社長さんへ「従業員さんのためにと安易な決断は禁物です」

職業意識
冬の札幌は積雪が多く、道路も歩道も雪で厚く覆われます。ところで商店街を歩いてみて気がついたことなのですが、歩道の雪がきれいに除雪されているところとまったくされていないところがあります。きれいに除雪されているところは、商店街の中でも恐らく経営者が自ら経営されている店舗の前(飲食店とか惣菜屋とか)。一方除雪されていないところは携帯電話屋とか不動産屋とか、どちらかといえば若者相手の商売をしているところです。店の中をのぞいても前者は比較的年齢の高い方が働いており、後者は若年者が働いています。自ら経営に携わっている人は、お客さんを大事にしようと歩道の雪にも気を使ってきれいに除雪をし、給料をもらって働いている人はお客さんのことや歩道の雪にまでは気が回らないということでしょうか。きっと経営者の経営に対する姿勢・顧客に対する姿勢が従業員にも移るのでしょう。いずれにしても店を選ぶ基準にはなります。
教育訓練
外食をしたときのことです。カウンターの上には料理を盛りつけるきれいな器と箸置が置かれていました。料理はできたてのものを運んできてその器に盛ってくれるというシステムのようです。注文をするとしばらくしてまずご飯と味噌汁が運ばれてきました。問題はここからです。ご飯と味噌汁を運んできてくれた若いお嬢さんは、最初に「味噌汁です」と言いながら味噌汁を箸置と料理を盛る器の間に置きましたました。次に「ご飯です」と言いながらご飯をカウンターの端っこに置きました。端っこ・・・そうです、絵が書けないので文章で説明すると、カウンターの私の方から順番に、箸置き・味噌汁・料理を盛る器、そして醤油とかソースとか爪楊枝とかと一緒のあたりに「ご飯です」。何と味噌汁とご飯が50センチ位離れてしまいました。かわいそうに・・・。おそらく創業者は、料理をおいたら映える器はどれかとか、おわんはどれがいいかとか、箸置と器のバランスはどうかとか、料理の置き方はどうしようかとか考えて準備をしてきたんだろうと思います。たぶんお嬢さんにも置き方はこうしてとか「教育」はしたんだろうと思います。が、なんだコリャの世界になって台無しです。それくらい創業者と従業員の意識は違っているのだということを実感しました。権利だけを主張する若者も増えてきていますが、まずは一人前になることを目指して欲しいです。それと北海道のサービス業がレベルアップするように頑張って欲しい感じました。
健康増進法と労働安全衛生法
 先日の新聞に、受動喫煙を強いられ被害を受けた元会社員に対し会社側が示談金80万円を支払ったと言う記事が載っていました。健康増進法には、「学校、体育館、病院、劇場、観覧場、集会場、展示場、百貨店、事務所、官公庁施設、飲食店その他の多数の者が利用する施設を管理する者は、これらを利用する者について、受動喫煙(室内又はこれに準ずる環境において、他人のたばこの煙を吸わされることをいう。)を防止するために必要な措置を講ずるように努めなければならない。」と定められており、そのような措置を講じなかったため被害者が出てしまったようです。さて健康増進法とは別に労働安全衛生法と言う法律がありこちらには「・・職場における労働者の安全と健康を確保するとともに、快適な職場環境の形成を促進することを目的とする。」と定められています。健康増進法のように受動喫煙に関する直接の明文は無いようですが、私見では労働安全衛生法にこそ受動喫煙とか煙草に対する対策を盛り込むべきではないかと思いました。
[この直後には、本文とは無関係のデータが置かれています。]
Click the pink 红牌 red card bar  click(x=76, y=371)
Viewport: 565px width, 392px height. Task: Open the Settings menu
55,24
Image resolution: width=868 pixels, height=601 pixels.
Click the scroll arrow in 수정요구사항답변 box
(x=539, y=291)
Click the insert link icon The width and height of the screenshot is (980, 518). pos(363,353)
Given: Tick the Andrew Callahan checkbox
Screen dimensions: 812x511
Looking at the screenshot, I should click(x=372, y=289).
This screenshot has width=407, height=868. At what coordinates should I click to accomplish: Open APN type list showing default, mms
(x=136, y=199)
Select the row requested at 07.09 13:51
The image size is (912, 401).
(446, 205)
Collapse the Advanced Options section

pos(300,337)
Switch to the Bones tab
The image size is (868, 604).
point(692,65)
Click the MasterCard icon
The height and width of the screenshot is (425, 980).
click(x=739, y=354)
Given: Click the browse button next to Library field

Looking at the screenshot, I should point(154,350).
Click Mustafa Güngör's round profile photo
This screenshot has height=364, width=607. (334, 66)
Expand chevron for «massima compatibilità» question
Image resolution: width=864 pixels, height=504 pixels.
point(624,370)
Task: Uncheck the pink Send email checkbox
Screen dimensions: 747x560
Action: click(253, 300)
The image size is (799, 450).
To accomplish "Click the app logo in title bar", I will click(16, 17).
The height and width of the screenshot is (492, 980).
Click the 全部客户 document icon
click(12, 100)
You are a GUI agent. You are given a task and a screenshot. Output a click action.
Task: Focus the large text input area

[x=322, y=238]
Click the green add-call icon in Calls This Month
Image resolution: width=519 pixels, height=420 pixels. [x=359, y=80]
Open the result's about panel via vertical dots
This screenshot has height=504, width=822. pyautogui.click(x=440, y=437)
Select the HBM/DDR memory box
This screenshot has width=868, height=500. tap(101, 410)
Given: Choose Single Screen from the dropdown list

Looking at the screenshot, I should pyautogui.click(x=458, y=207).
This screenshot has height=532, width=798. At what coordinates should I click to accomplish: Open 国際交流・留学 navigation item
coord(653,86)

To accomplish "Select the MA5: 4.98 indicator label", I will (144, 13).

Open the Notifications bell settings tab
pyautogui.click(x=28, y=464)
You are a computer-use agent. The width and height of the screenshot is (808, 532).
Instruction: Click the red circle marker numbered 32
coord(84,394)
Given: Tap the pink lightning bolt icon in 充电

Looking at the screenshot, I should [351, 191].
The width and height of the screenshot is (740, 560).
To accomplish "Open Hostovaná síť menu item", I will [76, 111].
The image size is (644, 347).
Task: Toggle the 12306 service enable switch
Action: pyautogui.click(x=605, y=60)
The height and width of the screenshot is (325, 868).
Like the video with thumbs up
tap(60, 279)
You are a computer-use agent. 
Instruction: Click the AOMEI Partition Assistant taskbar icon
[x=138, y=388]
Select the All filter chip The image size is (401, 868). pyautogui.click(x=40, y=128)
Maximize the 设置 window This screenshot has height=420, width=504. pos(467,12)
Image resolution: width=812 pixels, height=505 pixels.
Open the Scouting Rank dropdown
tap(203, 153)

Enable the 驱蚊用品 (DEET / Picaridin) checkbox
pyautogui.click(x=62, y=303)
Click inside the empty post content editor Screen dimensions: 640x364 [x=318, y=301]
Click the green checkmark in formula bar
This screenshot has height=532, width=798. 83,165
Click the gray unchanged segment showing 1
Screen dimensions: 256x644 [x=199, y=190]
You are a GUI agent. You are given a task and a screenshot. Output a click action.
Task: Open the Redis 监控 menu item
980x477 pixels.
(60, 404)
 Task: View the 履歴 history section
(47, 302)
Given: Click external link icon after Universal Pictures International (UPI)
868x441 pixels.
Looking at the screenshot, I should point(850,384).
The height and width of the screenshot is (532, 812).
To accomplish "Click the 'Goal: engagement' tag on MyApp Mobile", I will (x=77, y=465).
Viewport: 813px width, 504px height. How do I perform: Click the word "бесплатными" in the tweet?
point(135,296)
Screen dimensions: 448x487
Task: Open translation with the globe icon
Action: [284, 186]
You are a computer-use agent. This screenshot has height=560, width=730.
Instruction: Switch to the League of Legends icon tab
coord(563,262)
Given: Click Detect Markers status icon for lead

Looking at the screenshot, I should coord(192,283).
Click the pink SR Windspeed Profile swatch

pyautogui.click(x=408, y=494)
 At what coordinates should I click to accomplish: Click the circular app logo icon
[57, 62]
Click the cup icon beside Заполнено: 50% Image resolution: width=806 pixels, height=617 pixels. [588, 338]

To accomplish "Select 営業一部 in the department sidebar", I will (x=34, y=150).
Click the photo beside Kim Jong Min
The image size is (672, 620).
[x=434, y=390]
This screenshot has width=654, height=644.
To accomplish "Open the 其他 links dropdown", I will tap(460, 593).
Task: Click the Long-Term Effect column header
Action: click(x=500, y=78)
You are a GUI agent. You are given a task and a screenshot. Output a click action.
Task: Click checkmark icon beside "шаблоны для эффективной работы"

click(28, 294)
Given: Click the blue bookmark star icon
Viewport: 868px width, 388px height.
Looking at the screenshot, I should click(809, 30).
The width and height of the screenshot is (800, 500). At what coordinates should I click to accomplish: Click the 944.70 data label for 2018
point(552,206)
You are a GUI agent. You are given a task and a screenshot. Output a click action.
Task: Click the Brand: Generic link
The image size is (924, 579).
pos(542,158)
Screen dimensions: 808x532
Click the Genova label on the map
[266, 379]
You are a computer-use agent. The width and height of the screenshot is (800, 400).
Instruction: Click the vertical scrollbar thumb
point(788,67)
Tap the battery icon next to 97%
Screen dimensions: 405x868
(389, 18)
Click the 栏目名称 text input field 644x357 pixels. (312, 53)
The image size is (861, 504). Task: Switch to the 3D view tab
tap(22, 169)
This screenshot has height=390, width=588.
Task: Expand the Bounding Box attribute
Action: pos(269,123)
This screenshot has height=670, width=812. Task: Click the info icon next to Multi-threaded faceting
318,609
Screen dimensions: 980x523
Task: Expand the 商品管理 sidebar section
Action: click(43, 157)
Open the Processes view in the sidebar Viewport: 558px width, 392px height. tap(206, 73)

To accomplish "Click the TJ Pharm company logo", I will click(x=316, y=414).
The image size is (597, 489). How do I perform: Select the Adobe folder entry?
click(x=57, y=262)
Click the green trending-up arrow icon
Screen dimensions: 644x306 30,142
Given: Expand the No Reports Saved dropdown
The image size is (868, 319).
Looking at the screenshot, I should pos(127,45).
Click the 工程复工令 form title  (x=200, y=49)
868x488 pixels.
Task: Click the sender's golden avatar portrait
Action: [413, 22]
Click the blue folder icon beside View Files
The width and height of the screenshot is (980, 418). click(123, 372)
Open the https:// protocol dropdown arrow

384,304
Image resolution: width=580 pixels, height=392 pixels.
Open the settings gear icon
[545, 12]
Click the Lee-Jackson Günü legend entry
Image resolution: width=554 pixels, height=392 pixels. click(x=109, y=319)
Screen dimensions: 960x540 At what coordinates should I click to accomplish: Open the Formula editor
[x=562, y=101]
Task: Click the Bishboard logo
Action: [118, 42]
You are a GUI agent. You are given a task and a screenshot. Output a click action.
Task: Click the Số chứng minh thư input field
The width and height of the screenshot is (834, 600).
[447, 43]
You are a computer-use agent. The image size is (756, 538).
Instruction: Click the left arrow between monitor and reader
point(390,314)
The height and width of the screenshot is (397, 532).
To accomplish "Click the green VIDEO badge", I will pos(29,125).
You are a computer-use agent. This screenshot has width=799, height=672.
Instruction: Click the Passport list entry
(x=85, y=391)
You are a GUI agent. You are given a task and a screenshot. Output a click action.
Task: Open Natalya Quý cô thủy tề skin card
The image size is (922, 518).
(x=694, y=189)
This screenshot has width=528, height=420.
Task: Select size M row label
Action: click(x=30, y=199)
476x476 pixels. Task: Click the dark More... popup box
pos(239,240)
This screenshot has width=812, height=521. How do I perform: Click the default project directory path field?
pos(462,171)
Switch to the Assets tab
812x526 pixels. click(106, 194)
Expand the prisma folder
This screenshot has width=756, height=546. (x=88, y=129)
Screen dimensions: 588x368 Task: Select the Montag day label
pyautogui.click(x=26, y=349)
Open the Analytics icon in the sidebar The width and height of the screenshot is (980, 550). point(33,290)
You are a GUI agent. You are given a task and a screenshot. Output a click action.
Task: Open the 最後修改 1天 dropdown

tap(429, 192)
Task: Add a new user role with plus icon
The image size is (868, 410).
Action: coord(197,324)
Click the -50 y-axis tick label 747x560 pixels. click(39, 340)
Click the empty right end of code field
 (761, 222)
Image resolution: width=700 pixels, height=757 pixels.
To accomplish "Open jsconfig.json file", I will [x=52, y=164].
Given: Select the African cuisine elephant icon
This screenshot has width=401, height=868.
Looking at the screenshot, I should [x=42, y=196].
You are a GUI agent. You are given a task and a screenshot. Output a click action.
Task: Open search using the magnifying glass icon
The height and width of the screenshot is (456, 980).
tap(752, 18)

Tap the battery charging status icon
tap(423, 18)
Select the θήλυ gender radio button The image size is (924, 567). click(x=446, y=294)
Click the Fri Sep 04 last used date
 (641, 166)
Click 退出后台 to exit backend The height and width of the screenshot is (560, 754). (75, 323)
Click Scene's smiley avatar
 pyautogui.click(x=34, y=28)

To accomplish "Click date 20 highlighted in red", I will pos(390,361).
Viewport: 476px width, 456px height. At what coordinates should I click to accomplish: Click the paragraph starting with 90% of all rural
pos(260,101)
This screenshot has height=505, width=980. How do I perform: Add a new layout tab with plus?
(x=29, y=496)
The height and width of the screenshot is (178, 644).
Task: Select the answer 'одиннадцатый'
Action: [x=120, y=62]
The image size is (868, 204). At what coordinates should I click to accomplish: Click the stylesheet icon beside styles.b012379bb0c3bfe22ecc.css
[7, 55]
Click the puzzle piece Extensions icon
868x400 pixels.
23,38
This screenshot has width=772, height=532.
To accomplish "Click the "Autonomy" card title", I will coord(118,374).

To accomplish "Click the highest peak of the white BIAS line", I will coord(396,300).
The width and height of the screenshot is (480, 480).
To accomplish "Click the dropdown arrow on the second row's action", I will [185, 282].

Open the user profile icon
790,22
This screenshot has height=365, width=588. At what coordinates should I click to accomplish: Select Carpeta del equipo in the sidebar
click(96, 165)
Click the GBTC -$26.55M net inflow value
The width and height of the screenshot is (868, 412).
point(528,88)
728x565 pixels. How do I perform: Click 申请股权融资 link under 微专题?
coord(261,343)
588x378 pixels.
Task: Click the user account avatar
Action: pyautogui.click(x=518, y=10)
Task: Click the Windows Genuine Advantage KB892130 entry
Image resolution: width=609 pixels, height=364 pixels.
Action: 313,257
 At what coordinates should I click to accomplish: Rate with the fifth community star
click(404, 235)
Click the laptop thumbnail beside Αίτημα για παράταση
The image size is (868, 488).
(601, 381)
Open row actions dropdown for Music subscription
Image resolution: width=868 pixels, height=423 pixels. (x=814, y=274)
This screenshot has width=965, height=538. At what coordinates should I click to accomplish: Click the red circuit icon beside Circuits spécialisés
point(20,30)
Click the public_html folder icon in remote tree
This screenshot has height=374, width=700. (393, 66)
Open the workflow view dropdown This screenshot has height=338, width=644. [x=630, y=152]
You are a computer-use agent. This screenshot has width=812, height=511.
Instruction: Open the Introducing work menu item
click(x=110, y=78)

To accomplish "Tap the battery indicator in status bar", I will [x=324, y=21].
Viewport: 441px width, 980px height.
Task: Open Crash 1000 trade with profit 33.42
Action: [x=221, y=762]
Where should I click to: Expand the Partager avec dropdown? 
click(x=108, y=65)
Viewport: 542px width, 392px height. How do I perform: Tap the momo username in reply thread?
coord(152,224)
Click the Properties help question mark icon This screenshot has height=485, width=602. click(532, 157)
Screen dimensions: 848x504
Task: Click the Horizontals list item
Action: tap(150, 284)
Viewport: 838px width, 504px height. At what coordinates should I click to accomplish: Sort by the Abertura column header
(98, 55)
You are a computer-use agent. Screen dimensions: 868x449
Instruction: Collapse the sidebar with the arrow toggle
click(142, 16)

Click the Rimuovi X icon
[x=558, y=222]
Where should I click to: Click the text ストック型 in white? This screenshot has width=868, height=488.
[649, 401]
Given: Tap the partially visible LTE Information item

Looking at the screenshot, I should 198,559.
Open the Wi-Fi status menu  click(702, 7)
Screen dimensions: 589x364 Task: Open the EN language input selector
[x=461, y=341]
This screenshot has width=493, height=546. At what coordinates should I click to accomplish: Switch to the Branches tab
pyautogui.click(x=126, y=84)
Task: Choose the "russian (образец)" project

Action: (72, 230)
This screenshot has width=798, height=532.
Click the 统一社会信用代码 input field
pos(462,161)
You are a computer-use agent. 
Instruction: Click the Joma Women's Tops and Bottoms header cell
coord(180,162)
 ところで煙草の煙がモクモクとしている遊戯店で働く従業員さんは煙草の害は受けないのでしょうか?遊戯店とは言えそこで働いている従業員から見れば職場そのものだし、標準的な労働時間の1日8時間、1週間で40時間をそのような環境で働くのは結構大変だろうなと思います。これこそ健康増進法というより労働安全衛生法で対策を、と思います。アスベスト対策が後手に回った教訓を活かして、害のあることが公に知れている煙草対策を進めないと、そのうち職場の煙草で体調を崩したとか呼吸器系の疾患を患ったとか、それこそ労災の申請を行う人も出てくるのではないでしょうか。
経営者の悩み
先日、ある会合で何人かの経営者の方と話をしていましたところ、皆さん一様に「残業代」の事に関心をもたれていました。関心を持つと言うのは具体的には、「うちの会社大丈夫なのだろうか」と言う事です。昨今新聞紙上をにぎわせているサービス残業問題、自社に降りかかってきたらどうしようと言う事のようです。このような気持ちになるのはなぜでしょうか?そうです、自社の状況を良く分析していないので、今のままでいいのか悪いのかが判らないのです。残業代は働く人の能力や実績によって決まるのではなく、労働時間(残業時間)によって決まる事を考えるれば、まず会社の労働時間が実態に合っているかと言う事から分析してみるといいと思います。しかし、この辺が曖昧になっていることが多いのが実情のようですので多少時間はかかるかも知れませんが。また、給与計算ソフトに残業時間を入力して残業代を支払っているから大丈夫だと思われている方も一度検証してみた方がいいと思います。設定があやふやで実態とかけ離れたことになっていることもありますので注意が必要です。